One of the most common resolutions is to eat healthily, but could we make this lifestyle more approachable and help people build lasting habits?
GoodCook is a program that promotes healthy eating through social interaction and peer accountability. We designed a system with spatial, print and digital components.
Role & Contributions
- User research
- Concept ideation
- Visual design
- Natalie Harmon
- Christie Chong
GoodCook is a program that encourages healthy cooking and eating through social interaction. A pop-up shop on campus with bags of free vegetables will motivate students to use the ingredients to get cooking. From there, the bag's design and tag will direct them to the GoodCook website. Students will create accounts there, gather friends to cook for (and vice versa), and use the site as a logging tool for longterm cooking.
Spatial Piece: Pop-Up Shop
The pop-up shop draws interest on college campuses and raises awareness about healthy eating and GoodCook.
Print Piece: Bag
Our second piece is a paper bag that provides more information about the program's benefits and steps. It comes with a piece of produce and an easy recipe to follow.
Digital Piece: Website
Our digital piece is a website that includes features for scheduling who's cooking next, setting health goals, marking favorite recipes, and more.
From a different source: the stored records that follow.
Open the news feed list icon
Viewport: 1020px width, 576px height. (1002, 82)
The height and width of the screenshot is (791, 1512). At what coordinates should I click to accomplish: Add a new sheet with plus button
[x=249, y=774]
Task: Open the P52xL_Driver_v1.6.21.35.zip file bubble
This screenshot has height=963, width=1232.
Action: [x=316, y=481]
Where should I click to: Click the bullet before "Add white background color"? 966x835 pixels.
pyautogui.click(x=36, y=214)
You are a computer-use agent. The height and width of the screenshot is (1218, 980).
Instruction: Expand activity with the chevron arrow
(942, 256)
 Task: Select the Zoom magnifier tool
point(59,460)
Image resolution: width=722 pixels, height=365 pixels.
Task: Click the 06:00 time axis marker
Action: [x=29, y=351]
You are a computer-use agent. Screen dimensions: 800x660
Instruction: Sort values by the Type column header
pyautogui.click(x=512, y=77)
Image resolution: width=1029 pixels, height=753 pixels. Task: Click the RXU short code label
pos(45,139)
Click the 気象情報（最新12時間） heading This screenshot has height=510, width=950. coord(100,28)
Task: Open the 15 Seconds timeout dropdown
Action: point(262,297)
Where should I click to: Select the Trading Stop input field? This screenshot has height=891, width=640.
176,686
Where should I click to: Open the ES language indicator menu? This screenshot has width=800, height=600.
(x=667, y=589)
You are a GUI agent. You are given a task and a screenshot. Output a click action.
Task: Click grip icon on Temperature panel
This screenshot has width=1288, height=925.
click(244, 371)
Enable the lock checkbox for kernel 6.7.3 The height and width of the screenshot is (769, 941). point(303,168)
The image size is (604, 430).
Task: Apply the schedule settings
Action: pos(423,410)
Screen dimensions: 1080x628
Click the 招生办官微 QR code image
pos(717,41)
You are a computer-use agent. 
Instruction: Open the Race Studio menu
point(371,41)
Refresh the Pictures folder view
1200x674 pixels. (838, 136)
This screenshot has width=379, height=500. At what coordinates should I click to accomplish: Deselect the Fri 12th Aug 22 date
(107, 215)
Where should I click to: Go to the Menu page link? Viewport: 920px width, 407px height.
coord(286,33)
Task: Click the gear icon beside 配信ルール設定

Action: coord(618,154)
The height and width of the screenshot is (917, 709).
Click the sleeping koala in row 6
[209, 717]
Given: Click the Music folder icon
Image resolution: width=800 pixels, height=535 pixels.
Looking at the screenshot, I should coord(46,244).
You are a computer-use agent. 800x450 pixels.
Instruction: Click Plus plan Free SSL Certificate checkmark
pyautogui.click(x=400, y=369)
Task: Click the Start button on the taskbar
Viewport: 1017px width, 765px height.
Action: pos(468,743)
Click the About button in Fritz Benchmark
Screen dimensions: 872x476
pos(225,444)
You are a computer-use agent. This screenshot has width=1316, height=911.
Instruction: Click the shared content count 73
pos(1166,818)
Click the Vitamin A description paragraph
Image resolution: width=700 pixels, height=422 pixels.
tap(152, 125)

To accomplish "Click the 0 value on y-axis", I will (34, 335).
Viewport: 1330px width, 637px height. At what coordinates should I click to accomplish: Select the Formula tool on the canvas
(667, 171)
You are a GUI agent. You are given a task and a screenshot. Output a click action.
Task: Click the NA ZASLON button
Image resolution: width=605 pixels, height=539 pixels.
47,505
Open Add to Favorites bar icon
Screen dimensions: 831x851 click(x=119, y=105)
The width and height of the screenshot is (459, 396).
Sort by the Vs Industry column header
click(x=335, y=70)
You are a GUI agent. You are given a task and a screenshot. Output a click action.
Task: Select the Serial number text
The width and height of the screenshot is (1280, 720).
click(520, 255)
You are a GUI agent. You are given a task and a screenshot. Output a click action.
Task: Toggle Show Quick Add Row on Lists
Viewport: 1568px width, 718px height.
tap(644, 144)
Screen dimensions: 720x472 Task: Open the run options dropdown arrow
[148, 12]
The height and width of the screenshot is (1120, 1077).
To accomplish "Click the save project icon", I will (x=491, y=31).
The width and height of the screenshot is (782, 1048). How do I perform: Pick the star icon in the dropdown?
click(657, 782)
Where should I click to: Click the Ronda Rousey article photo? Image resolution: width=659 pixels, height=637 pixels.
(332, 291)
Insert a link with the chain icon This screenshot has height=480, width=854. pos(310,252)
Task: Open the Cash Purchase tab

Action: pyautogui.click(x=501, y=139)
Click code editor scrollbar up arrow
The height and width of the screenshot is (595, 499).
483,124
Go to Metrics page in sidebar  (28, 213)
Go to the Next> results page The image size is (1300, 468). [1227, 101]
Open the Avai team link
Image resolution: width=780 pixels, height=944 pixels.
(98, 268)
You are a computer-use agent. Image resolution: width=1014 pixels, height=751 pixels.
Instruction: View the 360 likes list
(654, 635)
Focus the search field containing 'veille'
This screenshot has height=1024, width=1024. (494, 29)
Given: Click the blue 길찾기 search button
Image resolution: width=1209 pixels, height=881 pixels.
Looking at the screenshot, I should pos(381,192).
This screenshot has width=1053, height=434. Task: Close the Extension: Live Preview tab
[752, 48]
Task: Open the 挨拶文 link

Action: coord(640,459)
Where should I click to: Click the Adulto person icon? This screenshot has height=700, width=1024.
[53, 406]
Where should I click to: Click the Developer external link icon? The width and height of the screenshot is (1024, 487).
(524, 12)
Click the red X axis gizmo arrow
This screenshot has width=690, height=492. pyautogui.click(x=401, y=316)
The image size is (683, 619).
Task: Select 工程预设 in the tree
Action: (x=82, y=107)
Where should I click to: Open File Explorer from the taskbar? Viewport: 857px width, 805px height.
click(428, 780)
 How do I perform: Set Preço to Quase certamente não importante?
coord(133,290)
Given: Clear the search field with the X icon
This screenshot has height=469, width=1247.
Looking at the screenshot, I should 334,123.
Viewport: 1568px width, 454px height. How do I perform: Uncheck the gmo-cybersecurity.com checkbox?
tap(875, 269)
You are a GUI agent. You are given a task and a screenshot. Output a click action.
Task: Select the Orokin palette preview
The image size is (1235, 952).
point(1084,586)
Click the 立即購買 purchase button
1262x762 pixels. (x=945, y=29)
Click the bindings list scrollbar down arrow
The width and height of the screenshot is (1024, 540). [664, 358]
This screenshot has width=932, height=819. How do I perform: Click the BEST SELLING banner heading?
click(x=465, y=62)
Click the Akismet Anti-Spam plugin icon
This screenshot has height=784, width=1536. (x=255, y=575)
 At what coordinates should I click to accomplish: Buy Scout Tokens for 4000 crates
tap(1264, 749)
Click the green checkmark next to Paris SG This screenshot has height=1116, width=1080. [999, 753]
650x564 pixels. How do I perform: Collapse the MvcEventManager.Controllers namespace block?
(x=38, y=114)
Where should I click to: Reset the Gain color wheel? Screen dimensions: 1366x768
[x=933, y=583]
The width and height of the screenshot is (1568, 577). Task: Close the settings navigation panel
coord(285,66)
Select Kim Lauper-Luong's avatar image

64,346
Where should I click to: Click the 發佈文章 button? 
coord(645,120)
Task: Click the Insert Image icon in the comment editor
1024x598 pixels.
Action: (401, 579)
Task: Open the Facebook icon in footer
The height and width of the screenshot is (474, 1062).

For our audience, we decided to focus on college students like ourselves because there is a great need for better eating habits on a college campus. We conducted interviews with our peers to find out about their cooking and eating habits.
We were surprised to find that students avoid cooking mainly because they feel incompetent at it. So, we aimed to help people overcome their fear of cooking by presenting it as a simple and beneficial habit for their health. We also realized that a social aspect to cooking was helpful to 1) encourage quality cooking and 2) holding accountability. Thus, our secondary goal was to focus on cooking in community.
I don't really know how to cook. I kind of just make whatever, because it's easier.
Once we had our concept, we started working on forming our visual language. We tested out many different colors and visual styles in our process, asking people how each style made them feel. We sought to create a visual voice that felt fun, playful, and exciting.
In the end we decided on a unique, off-beat color palette and vectored graphics for clean edges. When we showed it to people, we found that the colors felt more exciting than a realistic palette, and the art style felt quirky. Ultimately, the combination made for a memorable visual style, and that is valuable for a brand. For our typography we chose the Gotham font family for its round, friendly qualities.
Final Style Guide
This visual style guide describes our research validation, the context in which each piece exists, and the relationship between our written content and imagery.
Probably the only time I make real food is when I'm having people over. I've gotta impress. And it's fun to cook together.
We used sketches and mock setups to explore ways to create an attention-grabbing spatial piece.
Bag iterations consisted of testing the size of our graphics when printed and testing our colors on brown paper.
For the website, we mocked up key pages like the dashboard to communicate the site's intended purpose. We worked to transfer our patterns from print to a digital platform and keep a cohesive visual language.
- Defining a problem and identifying its constraints, audience, physical context and assumptions going in
- Discerning the differences in designing for long-term use (website) and short-term calls to action (pop-up shop, bag)
- Designing a cohesive system with multiple touchpoints
- Developing a visual voice that is appropriate for an intended message and subject matter
If I were to do this project again, I would rework the website and pop-up shop to take better advantage of the affordances of those media. For example, the web experience could be more dynamic, where it is currently being treated like a print piece. I would also like to think deeper about the system of services that would support this program, such as partnerships with local vendors to fund the produce giveaways.